- _Work to do_
Put the lines below, from the very first one through the line containing "decisions [703, 330]", both included, into a JSON list of strings with one string per line, skipping any blank lines.

── Records for the exercise ──

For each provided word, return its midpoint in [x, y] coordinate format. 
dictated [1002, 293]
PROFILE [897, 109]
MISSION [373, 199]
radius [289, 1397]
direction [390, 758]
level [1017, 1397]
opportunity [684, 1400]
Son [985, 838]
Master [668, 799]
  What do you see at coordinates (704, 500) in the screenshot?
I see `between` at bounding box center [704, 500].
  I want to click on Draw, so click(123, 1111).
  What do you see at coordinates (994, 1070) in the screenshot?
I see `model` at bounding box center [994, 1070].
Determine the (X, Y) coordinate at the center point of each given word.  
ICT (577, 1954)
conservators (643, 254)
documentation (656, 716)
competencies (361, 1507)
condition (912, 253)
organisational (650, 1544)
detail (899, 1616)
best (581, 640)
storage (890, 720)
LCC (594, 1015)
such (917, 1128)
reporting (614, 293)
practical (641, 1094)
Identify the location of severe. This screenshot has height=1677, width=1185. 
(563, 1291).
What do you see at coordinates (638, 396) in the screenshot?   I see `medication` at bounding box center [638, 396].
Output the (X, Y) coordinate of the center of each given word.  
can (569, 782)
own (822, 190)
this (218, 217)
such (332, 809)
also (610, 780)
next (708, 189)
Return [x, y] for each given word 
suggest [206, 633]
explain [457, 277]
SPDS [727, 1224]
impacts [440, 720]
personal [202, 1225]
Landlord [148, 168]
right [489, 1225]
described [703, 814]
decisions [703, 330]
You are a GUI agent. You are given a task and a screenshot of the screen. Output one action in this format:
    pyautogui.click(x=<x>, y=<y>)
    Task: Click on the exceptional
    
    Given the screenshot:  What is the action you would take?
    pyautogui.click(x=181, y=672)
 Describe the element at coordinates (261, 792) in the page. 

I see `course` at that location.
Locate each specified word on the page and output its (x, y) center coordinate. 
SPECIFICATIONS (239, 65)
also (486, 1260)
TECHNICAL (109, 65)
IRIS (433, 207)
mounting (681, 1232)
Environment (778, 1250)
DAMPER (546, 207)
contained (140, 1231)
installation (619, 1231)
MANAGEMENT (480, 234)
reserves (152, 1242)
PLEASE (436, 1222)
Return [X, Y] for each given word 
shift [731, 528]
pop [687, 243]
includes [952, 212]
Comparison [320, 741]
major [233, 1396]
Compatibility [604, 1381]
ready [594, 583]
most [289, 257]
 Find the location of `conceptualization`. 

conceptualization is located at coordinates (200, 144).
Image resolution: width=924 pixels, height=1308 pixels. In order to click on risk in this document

───

- _Response for this exercise_
[
  "For each provided word, return its midpoint in [x, y] coordinate format. ",
  "dictated [1002, 293]",
  "PROFILE [897, 109]",
  "MISSION [373, 199]",
  "radius [289, 1397]",
  "direction [390, 758]",
  "level [1017, 1397]",
  "opportunity [684, 1400]",
  "Son [985, 838]",
  "Master [668, 799]",
  "  What do you see at coordinates (704, 500) in the screenshot?",
  "I see `between` at bounding box center [704, 500].",
  "  I want to click on Draw, so click(123, 1111).",
  "  What do you see at coordinates (994, 1070) in the screenshot?",
  "I see `model` at bounding box center [994, 1070].",
  "Determine the (X, Y) coordinate at the center point of each given word.  ",
  "ICT (577, 1954)",
  "conservators (643, 254)",
  "documentation (656, 716)",
  "competencies (361, 1507)",
  "condition (912, 253)",
  "organisational (650, 1544)",
  "detail (899, 1616)",
  "best (581, 640)",
  "storage (890, 720)",
  "LCC (594, 1015)",
  "such (917, 1128)",
  "reporting (614, 293)",
  "practical (641, 1094)",
  "Identify the location of severe. This screenshot has height=1677, width=1185. ",
  "(563, 1291).",
  "What do you see at coordinates (638, 396) in the screenshot?   I see `medication` at bounding box center [638, 396].",
  "Output the (X, Y) coordinate of the center of each given word.  ",
  "can (569, 782)",
  "own (822, 190)",
  "this (218, 217)",
  "such (332, 809)",
  "also (610, 780)",
  "next (708, 189)",
  "Return [x, y] for each given word ",
  "suggest [206, 633]",
  "explain [457, 277]",
  "SPDS [727, 1224]",
  "impacts [440, 720]",
  "personal [202, 1225]",
  "Landlord [148, 168]",
  "right [489, 1225]",
  "described [703, 814]",
  "decisions [703, 330]"
]